Fold Thunder
Chapter Twenty-four
People complained of the stink when the bodies burned. It took two days for the ash to stop falling, and even then it lingered on the street, like the ghost of Driptangle, until a late summer shower turned the ash into long black streams that ran through the streets. Probably right back into the pit, Dag thought as he watched a boy and girl leap one of the inky rivers and then continue down the street, laughing at the rain. Those people couldn’t get out of Driptangle in life; why should death be any different?
He hunkered under one of the low outcroppings along the front of the west harbor, crowded next to a giant, bald sailor with a tattoo of what Dag imagined was a bear across his vast paunch. The man shivered and trembled, and though the air was cool for late summer, it was not enough to give a man shivers. Probably got the pox from a whore, Dag thought.
Sailors packed the narrow shelter from the rain, all grumbling at the weather. No one gave Dag a second glance; he wore the loose trousers of a sailor and a roughspun shirt, more gray than white, that he had gotten from a woman in the Gut. Jaecan sailors weren’t unheard of in Apsia, although Brech, or perhaps Sammeen, had taken the disguise to excess.
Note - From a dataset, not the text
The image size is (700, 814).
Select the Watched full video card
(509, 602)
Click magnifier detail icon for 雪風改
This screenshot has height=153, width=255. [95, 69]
People had complained about the stink, but no one had imagined the ash, and the smell, marked the cremation of hundreds of poor. Who would know? Driptangle had been a community unto itself, from what Dag had discovered; even the poorest merchants of the Gut did not want anything to do with the people of Driptangle. And so they died, and burned, without Apsia-the-whore blinking an eye.
And those idiot soldiers burned them, Dag thought. They might as well be asking for someone to investigate that bonfire in Driptangle. The Apsians did not burn their dead, from what Dag heard. Some people said that they buried them in the ground and let them rot. It did not surprise him; it would be just one more stratum in the layers of decay in this city. Cremation, in a proper charnel house, was the only decent way to treat the dead. Still, the soldiers were idiots.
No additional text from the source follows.